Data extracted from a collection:
---

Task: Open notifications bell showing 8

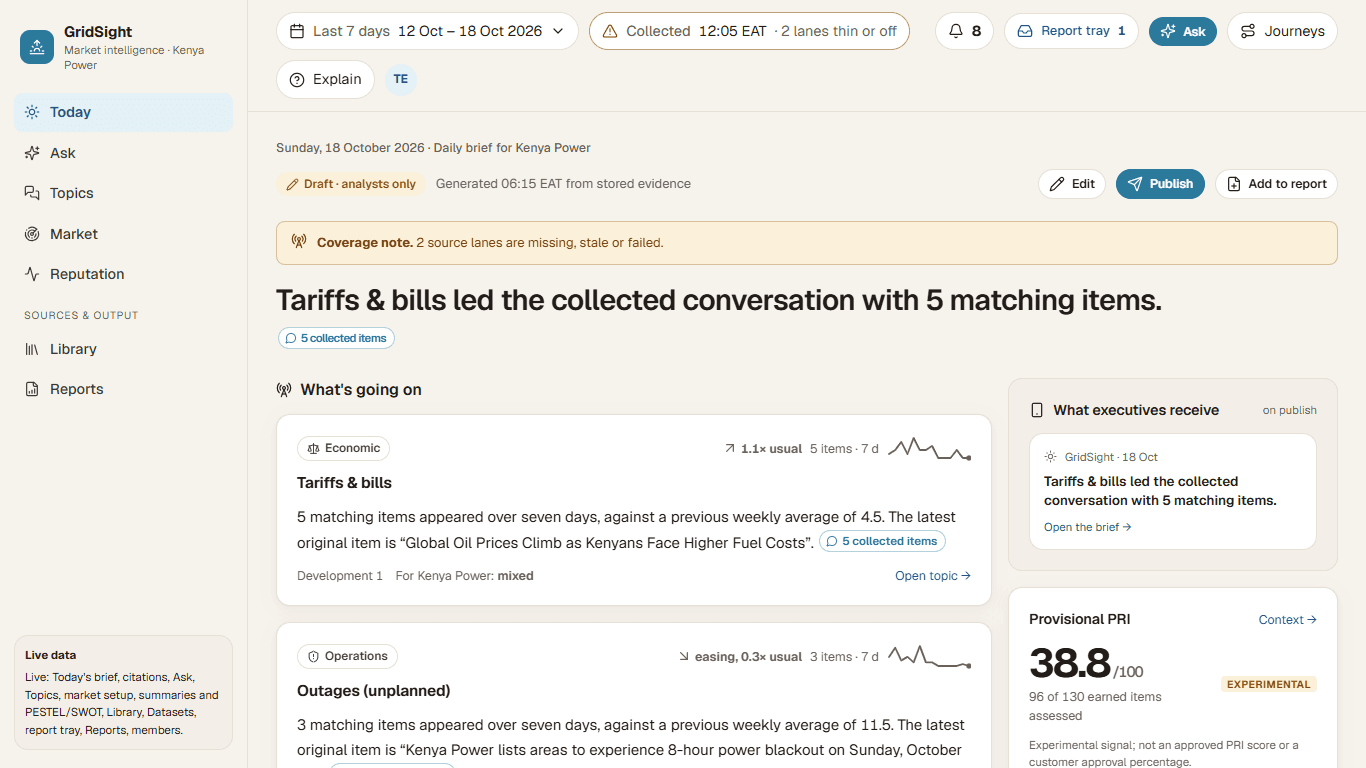Action: (964, 31)
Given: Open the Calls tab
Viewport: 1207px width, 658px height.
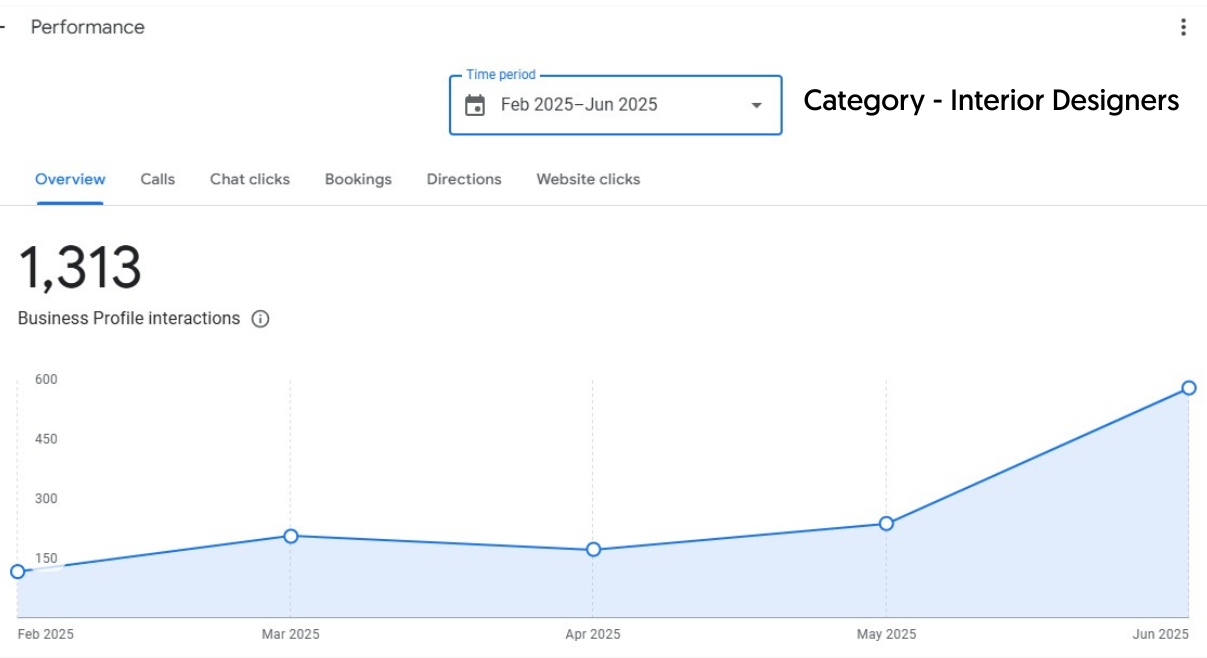Looking at the screenshot, I should (157, 180).
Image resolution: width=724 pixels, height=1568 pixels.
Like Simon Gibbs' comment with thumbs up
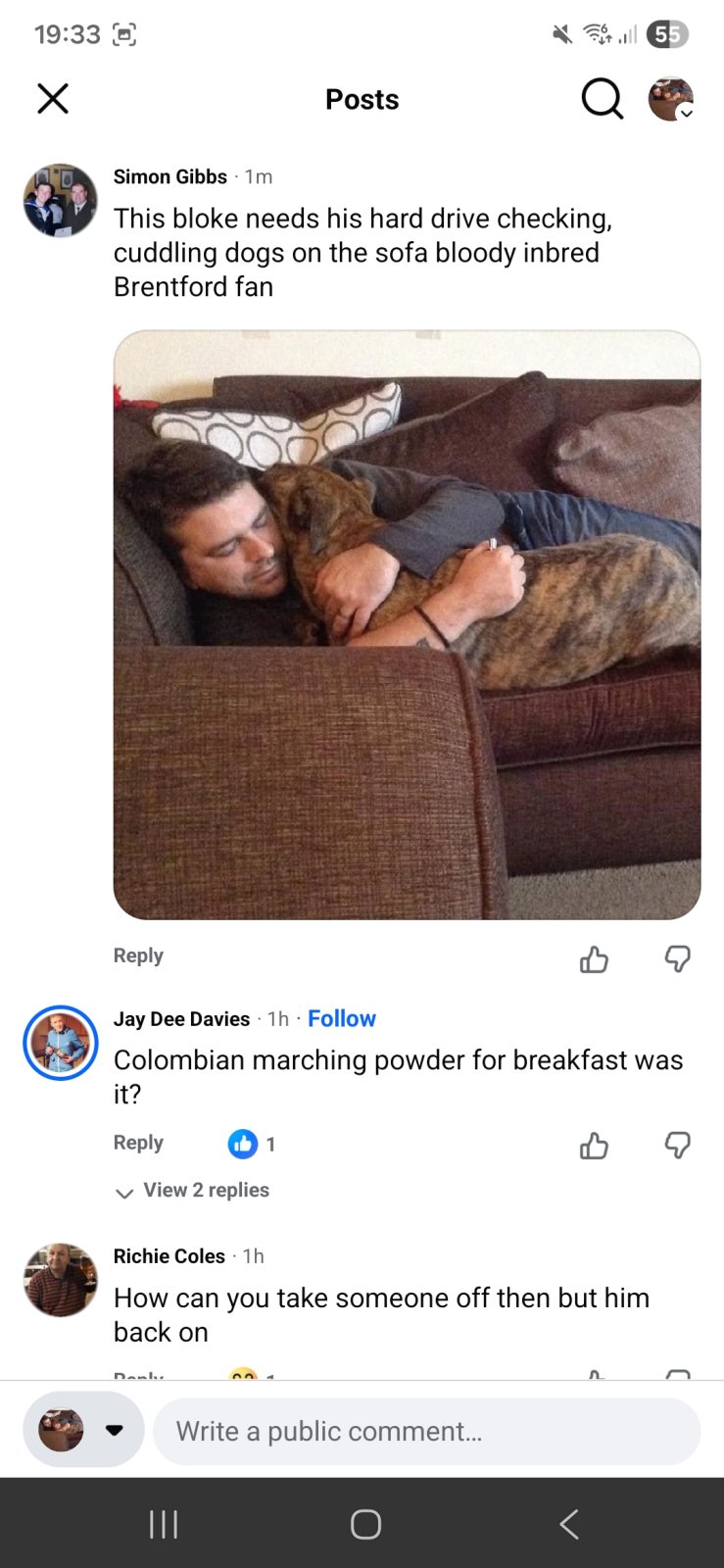[x=594, y=958]
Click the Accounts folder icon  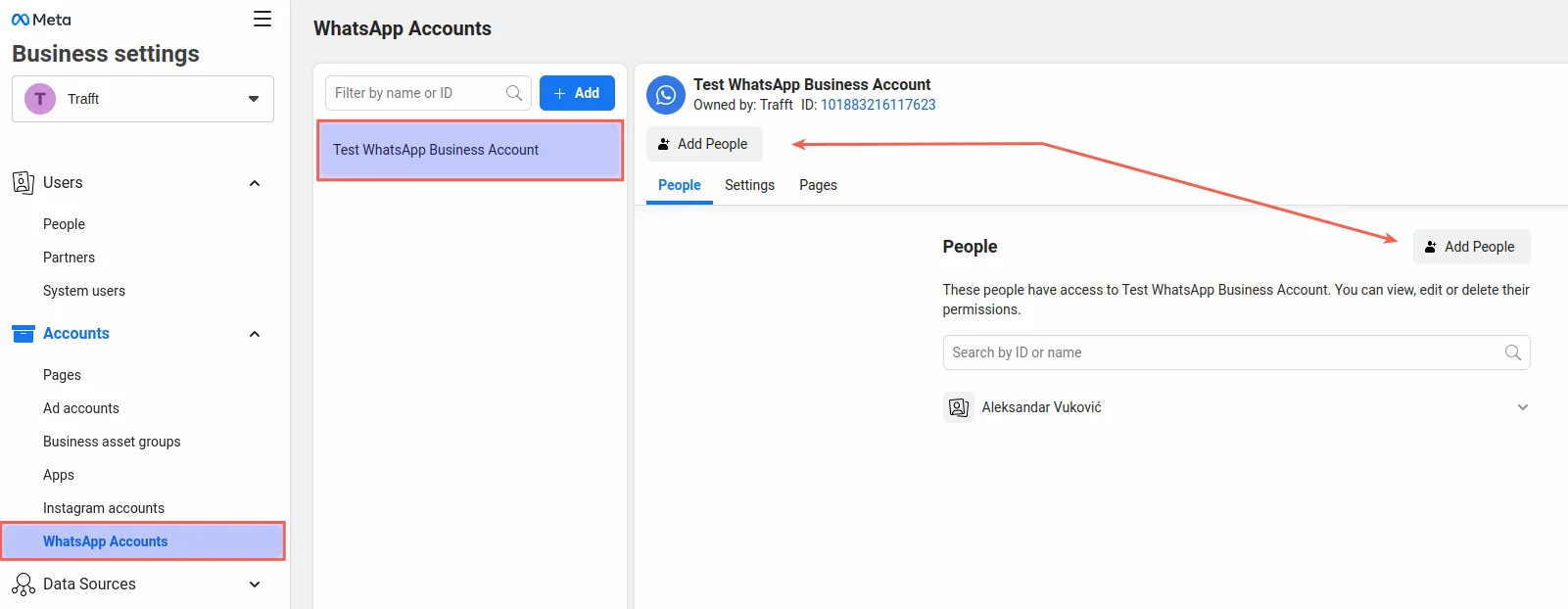point(24,334)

---

▶ _INSTRUCTIONS FOR THE TASK_: No pictures should appear in the copy, which holds exactly the lines from the first line of the data through the line with "Image resolution: width=724" and nothing else.

▶ _TASK SOLUTION_:
Task: Open notifications bell showing 8

Action: (964, 31)
Given: Open the Calls tab
Viewport: 1207px width, 658px height.
Looking at the screenshot, I should (157, 180).
Image resolution: width=724 pixels, height=1568 pixels.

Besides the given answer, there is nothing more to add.